How can you tell who it is – we asked our guide. The cartouche – the oblong or square containing heiroglyphics which denote the name of the person being represented. For the first time I understood the true significance of the Rosetta stone which was found in Memphis in 1799. This stone had a decree (written 196BC) that had the three languages – ancient greek heiroglyphic and Demotic script. As each said the same thing it became possible for the first time to unravel the mysteries of the heiroglyphics giving us the best recorded history of the time as each temple had a library full of scrolls. The tombs and temples were engraved so it became possible finally to read the ancients.

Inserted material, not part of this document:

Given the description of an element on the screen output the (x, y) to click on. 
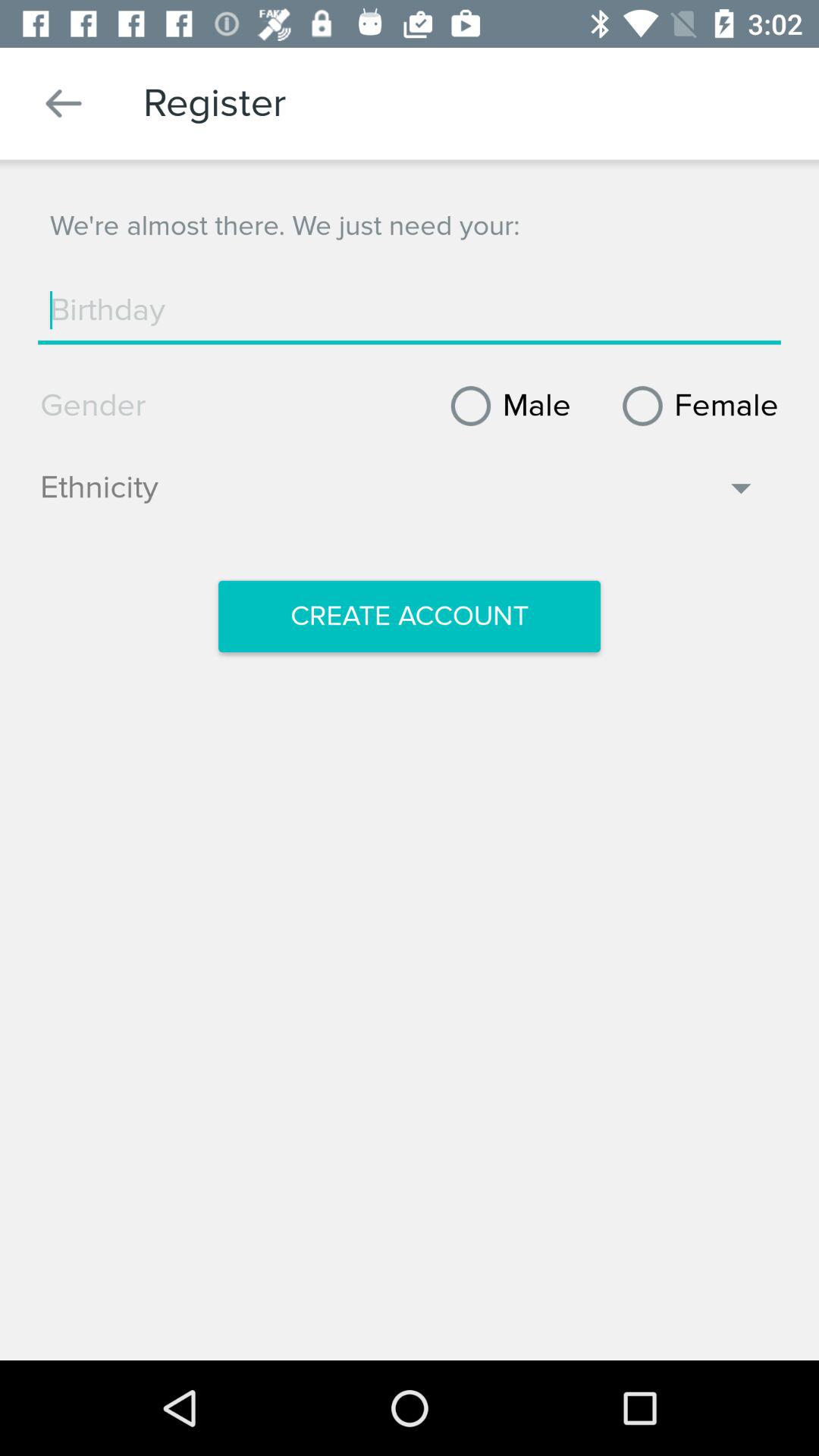
type in your birthday (409, 310)
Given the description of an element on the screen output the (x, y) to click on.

This statue of Rameses had no less than 14 cartouches leaving the Egyptologists in no doubt as to whom it was a statue of. In the outdoor area more statues were to be seen of Rameses. This one below built from granite all the way from Aswan. Transporting, and carrying huge rocks long distances was a huge feat in itself.

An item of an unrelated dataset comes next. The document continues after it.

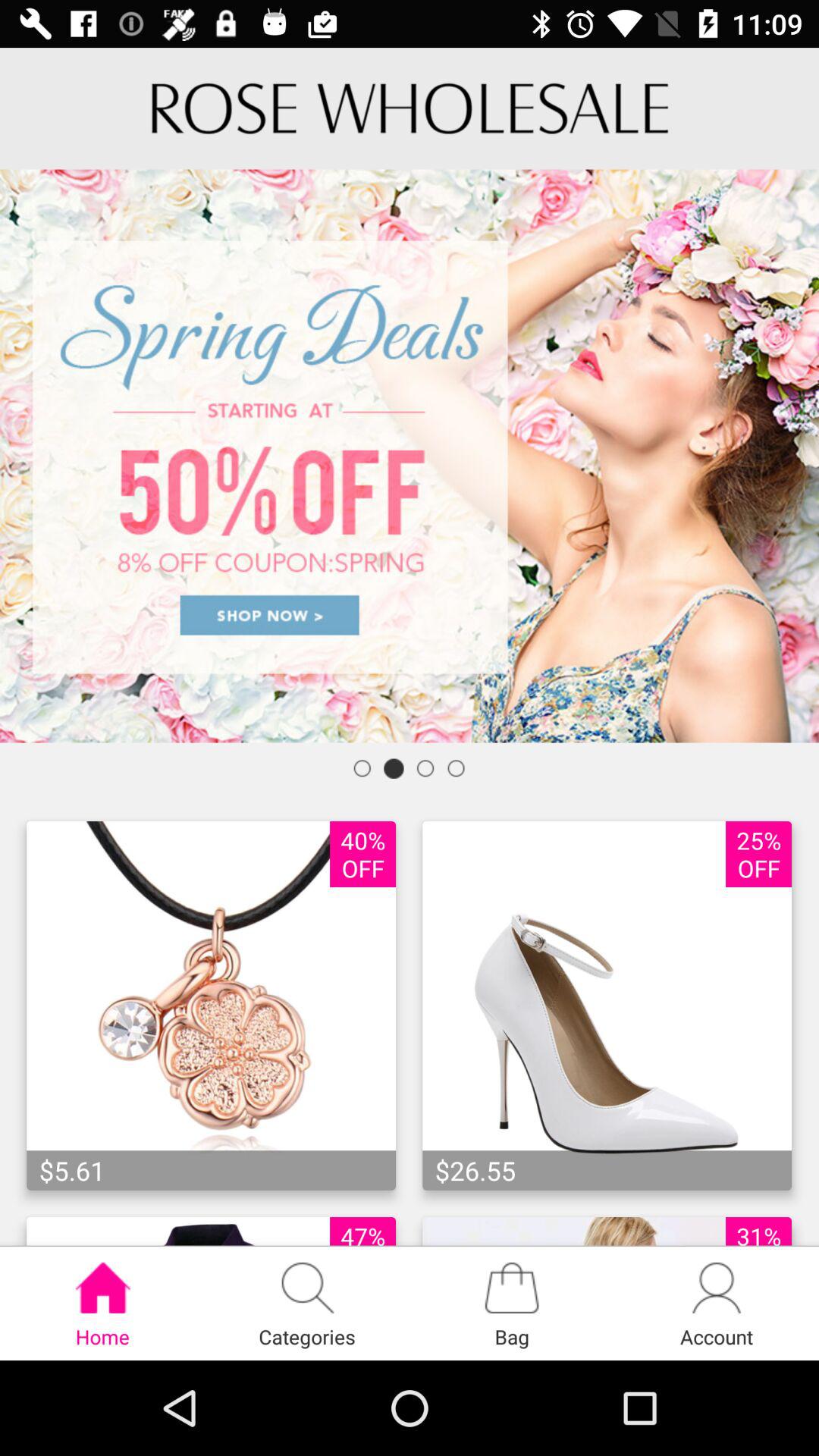
spring deals for 50 option (409, 455)
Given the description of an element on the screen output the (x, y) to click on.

Before leaving the building however this temple guard insisted on having his photograph taken.
He then grabbed my camera insisting on taking a photograph of us. I can’t tell you how nervous I was. I would have been devastated had my camera run off into the crowd and not been seen again but I needn’t have worried.
It was given back to us and a hand came out for payment. We were too new at this game to realise and refused to pay him. We had no Egyptian coin yet not having been to the bank and …. after all …. we had not asked him to do it.

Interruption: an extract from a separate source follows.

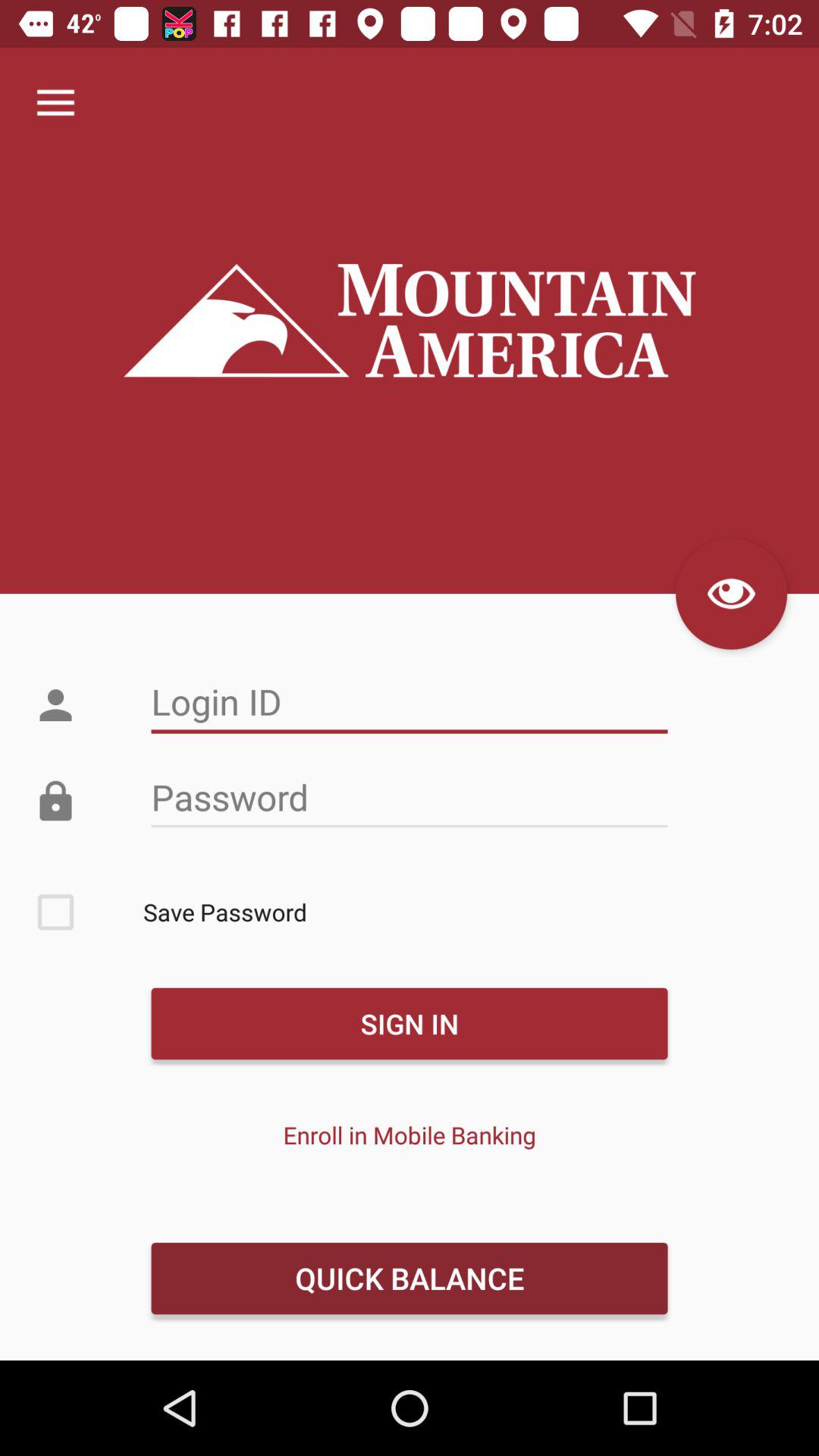
tap the item on the right (731, 593)
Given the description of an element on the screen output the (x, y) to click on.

Outside were many more statues and a small market. Possibly one of the few that did not badger us for our money.
There was also a sphinx of smaller proportions than the one we would see the next day.
The only dogs we saw on our trip. Most temples had oodles of cats.
And although we looked like we had stepped back in time modern conveniences were apparent.
Back into Memphis on our way to lunch. All the shops hung their wares – including meat. It made me wonder what it would be like in the middle of summer when 50 degree Celsius temperatures were being had. No wonder it is predominantly vegetarian.
Bags of oranges hanging.
and bread coming out of the oven.
I can’t say it was making me feel hungry.